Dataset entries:
_ _ _

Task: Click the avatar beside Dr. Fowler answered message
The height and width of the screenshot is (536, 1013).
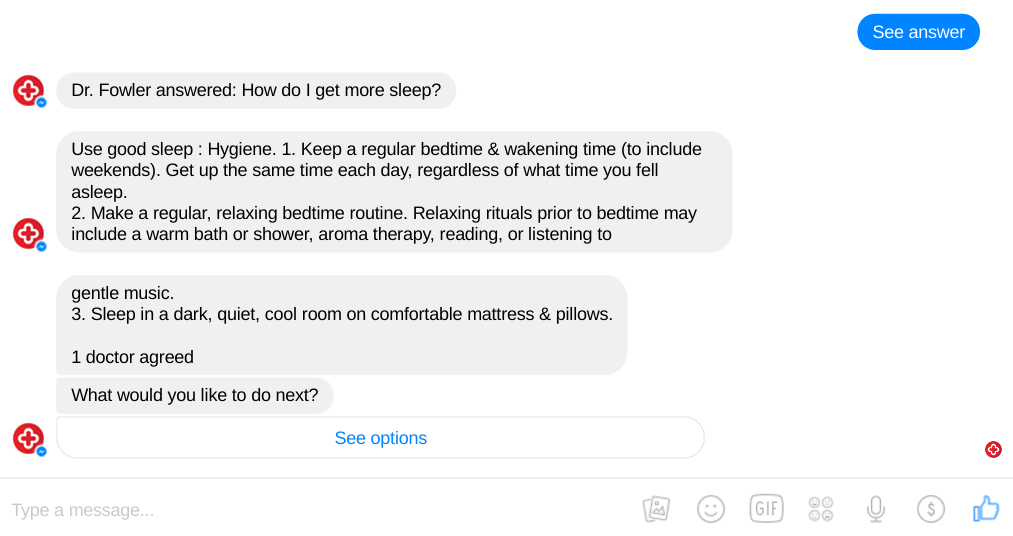Action: (29, 90)
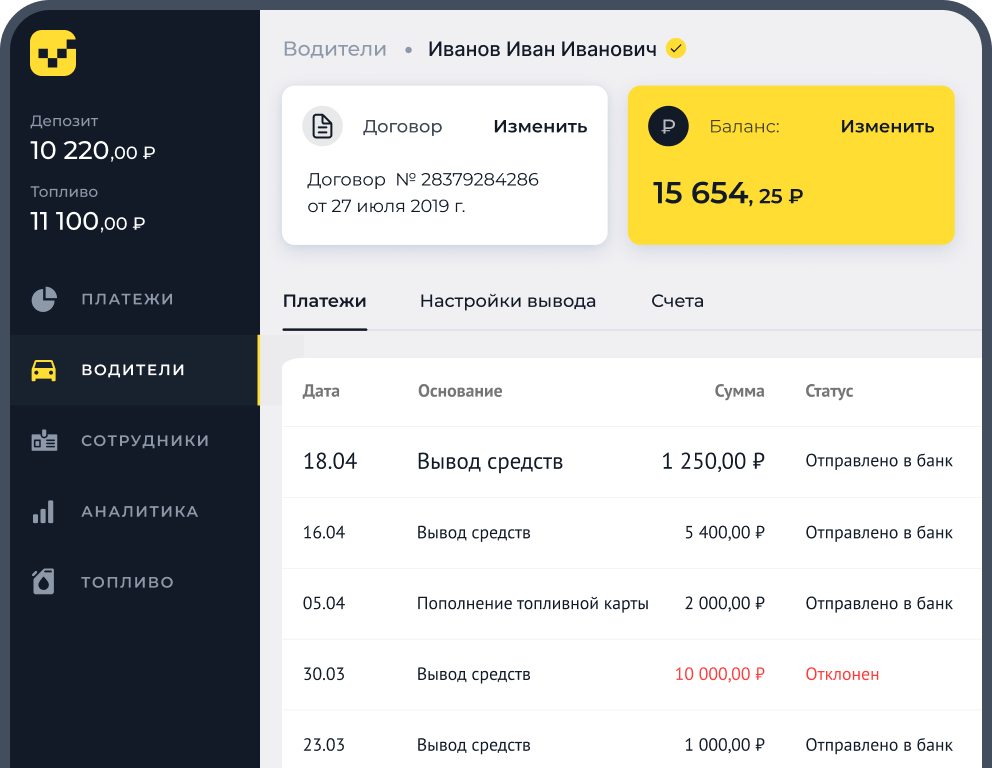Screen dimensions: 992x768
Task: Click the document icon in Договор card
Action: [323, 126]
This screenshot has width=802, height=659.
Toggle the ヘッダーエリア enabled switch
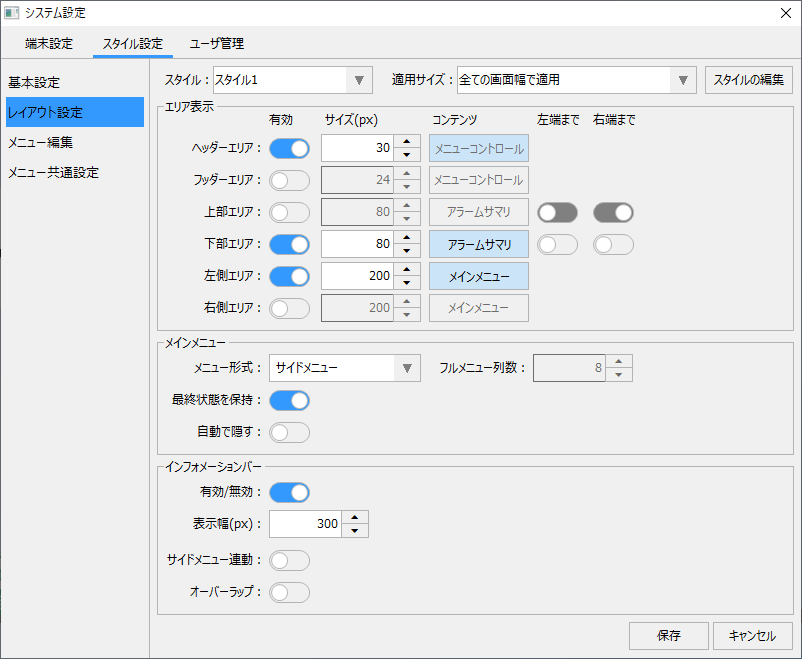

_ _ _

● **INSTRUCTIONS TO FOLLOW**: A word-for-word copy of the entries is needed, with no pictures in it.

● **EXERCISE ANSWER**:
Task: Click the avatar beside Dr. Fowler answered message
The height and width of the screenshot is (536, 1013).
Action: (29, 90)
Screen dimensions: 992x768
Task: Click the document icon in Договор card
Action: [323, 126]
This screenshot has width=802, height=659.
Toggle the ヘッダーエリア enabled switch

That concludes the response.